Vanbrugh, John

, a gentleman eminent in the very different characters of dramatic poet and architect, was descended from a family originally of Ghent in Flanders. His grandfather, Giles Vanburg, being obliged to quit his native country on account of the persecution of the protestants by the duke of Alva, came to England, and settled as a merchant in London, in the parish of St. Stephen, Walbrooke, where he continued until his death in 1646. He left a son, Giles Vanbmgb, who settled in the city of Chester, and was, it is supposed, a sugar-baker, where he acquired an ample fortune. Blome, in his “Britannia,” calls him gentleman, and afterwards he was styled an esquire.

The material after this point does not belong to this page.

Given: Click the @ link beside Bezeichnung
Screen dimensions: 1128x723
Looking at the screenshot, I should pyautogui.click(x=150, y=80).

Removing to London, he obtained the place of comptroller of the Treasury-chamber. He died in 1715. He married Elizabeth, the fifth and youngest daughter and coheir of sir Dudley Carleton, of Imber-court in Surrey, knt. She died in 1711. By her he had eight sons, the second of whom was John, the subject of the present article. The time of his birth has not been ascertained, b,ut it probably was about the middle of the reign of Charles II.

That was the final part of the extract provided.